| Written request |
Please copy out the records below with "magnifying glass" swapped for "magnifier" wherever it appears, leaving everything else as it is.

Records for locating described items
## start
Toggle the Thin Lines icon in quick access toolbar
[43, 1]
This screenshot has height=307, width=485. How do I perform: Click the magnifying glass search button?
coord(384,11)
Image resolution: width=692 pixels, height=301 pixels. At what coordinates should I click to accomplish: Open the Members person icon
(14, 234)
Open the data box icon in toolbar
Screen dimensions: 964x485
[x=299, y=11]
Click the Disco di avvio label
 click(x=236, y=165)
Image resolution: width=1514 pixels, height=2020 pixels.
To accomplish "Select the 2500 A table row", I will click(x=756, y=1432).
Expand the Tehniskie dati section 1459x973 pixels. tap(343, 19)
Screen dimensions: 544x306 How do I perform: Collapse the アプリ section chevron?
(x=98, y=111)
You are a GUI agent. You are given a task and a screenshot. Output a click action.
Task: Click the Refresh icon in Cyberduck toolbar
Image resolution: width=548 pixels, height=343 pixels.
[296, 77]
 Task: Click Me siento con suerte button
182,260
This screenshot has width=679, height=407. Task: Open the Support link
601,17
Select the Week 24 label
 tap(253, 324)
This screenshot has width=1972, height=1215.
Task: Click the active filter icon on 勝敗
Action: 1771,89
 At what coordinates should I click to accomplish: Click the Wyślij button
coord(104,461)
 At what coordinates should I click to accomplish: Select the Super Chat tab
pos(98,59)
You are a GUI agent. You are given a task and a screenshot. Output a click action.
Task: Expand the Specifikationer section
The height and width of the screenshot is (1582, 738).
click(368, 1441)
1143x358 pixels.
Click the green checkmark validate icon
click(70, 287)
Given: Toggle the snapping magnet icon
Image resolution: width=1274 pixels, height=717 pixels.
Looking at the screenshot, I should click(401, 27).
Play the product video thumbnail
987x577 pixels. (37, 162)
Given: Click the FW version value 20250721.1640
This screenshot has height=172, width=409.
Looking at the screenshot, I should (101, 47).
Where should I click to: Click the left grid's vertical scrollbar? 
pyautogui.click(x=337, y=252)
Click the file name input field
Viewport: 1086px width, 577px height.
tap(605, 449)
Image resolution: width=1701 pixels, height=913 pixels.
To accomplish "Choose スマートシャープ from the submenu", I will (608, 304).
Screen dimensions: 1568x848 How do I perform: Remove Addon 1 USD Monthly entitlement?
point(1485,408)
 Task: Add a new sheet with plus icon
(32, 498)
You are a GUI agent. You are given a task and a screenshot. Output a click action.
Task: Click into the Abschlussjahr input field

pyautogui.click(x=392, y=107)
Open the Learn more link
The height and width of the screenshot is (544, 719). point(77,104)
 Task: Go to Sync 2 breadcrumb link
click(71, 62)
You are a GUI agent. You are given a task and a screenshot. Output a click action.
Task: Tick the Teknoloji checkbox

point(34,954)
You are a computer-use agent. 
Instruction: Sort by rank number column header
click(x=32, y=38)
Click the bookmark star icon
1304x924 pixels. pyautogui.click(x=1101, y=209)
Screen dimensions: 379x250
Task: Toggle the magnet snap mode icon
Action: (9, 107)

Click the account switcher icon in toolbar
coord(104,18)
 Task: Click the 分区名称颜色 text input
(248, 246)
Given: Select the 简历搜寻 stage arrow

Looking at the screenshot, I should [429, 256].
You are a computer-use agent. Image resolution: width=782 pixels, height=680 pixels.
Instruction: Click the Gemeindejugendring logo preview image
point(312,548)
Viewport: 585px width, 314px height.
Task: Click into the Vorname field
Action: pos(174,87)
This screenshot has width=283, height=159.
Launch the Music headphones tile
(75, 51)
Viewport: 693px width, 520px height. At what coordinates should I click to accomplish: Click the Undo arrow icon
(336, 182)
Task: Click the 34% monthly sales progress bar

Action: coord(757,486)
## end
| Output |
Toggle the Thin Lines icon in quick access toolbar
[43, 1]
This screenshot has height=307, width=485. How do I perform: Click the magnifier search button?
coord(384,11)
Image resolution: width=692 pixels, height=301 pixels. At what coordinates should I click to accomplish: Open the Members person icon
(14, 234)
Open the data box icon in toolbar
Screen dimensions: 964x485
[x=299, y=11]
Click the Disco di avvio label
 click(x=236, y=165)
Image resolution: width=1514 pixels, height=2020 pixels.
To accomplish "Select the 2500 A table row", I will click(x=756, y=1432).
Expand the Tehniskie dati section 1459x973 pixels. tap(343, 19)
Screen dimensions: 544x306 How do I perform: Collapse the アプリ section chevron?
(x=98, y=111)
You are a GUI agent. You are given a task and a screenshot. Output a click action.
Task: Click the Refresh icon in Cyberduck toolbar
Image resolution: width=548 pixels, height=343 pixels.
[296, 77]
 Task: Click Me siento con suerte button
182,260
This screenshot has width=679, height=407. Task: Open the Support link
601,17
Select the Week 24 label
 tap(253, 324)
This screenshot has width=1972, height=1215.
Task: Click the active filter icon on 勝敗
Action: 1771,89
 At what coordinates should I click to accomplish: Click the Wyślij button
coord(104,461)
 At what coordinates should I click to accomplish: Select the Super Chat tab
pos(98,59)
You are a GUI agent. You are given a task and a screenshot. Output a click action.
Task: Expand the Specifikationer section
The height and width of the screenshot is (1582, 738).
click(368, 1441)
1143x358 pixels.
Click the green checkmark validate icon
click(70, 287)
Given: Toggle the snapping magnet icon
Image resolution: width=1274 pixels, height=717 pixels.
Looking at the screenshot, I should click(401, 27).
Play the product video thumbnail
987x577 pixels. (37, 162)
Given: Click the FW version value 20250721.1640
This screenshot has height=172, width=409.
Looking at the screenshot, I should (101, 47).
Where should I click to: Click the left grid's vertical scrollbar? 
pyautogui.click(x=337, y=252)
Click the file name input field
Viewport: 1086px width, 577px height.
tap(605, 449)
Image resolution: width=1701 pixels, height=913 pixels.
To accomplish "Choose スマートシャープ from the submenu", I will (608, 304).
Screen dimensions: 1568x848 How do I perform: Remove Addon 1 USD Monthly entitlement?
point(1485,408)
 Task: Add a new sheet with plus icon
(32, 498)
You are a GUI agent. You are given a task and a screenshot. Output a click action.
Task: Click into the Abschlussjahr input field

pyautogui.click(x=392, y=107)
Open the Learn more link
The height and width of the screenshot is (544, 719). point(77,104)
 Task: Go to Sync 2 breadcrumb link
click(71, 62)
You are a GUI agent. You are given a task and a screenshot. Output a click action.
Task: Tick the Teknoloji checkbox

point(34,954)
You are a computer-use agent. 
Instruction: Sort by rank number column header
click(x=32, y=38)
Click the bookmark star icon
1304x924 pixels. pyautogui.click(x=1101, y=209)
Screen dimensions: 379x250
Task: Toggle the magnet snap mode icon
Action: (9, 107)

Click the account switcher icon in toolbar
coord(104,18)
 Task: Click the 分区名称颜色 text input
(248, 246)
Given: Select the 简历搜寻 stage arrow

Looking at the screenshot, I should [429, 256].
You are a computer-use agent. Image resolution: width=782 pixels, height=680 pixels.
Instruction: Click the Gemeindejugendring logo preview image
point(312,548)
Viewport: 585px width, 314px height.
Task: Click into the Vorname field
Action: pos(174,87)
This screenshot has width=283, height=159.
Launch the Music headphones tile
(75, 51)
Viewport: 693px width, 520px height. At what coordinates should I click to accomplish: Click the Undo arrow icon
(336, 182)
Task: Click the 34% monthly sales progress bar

Action: coord(757,486)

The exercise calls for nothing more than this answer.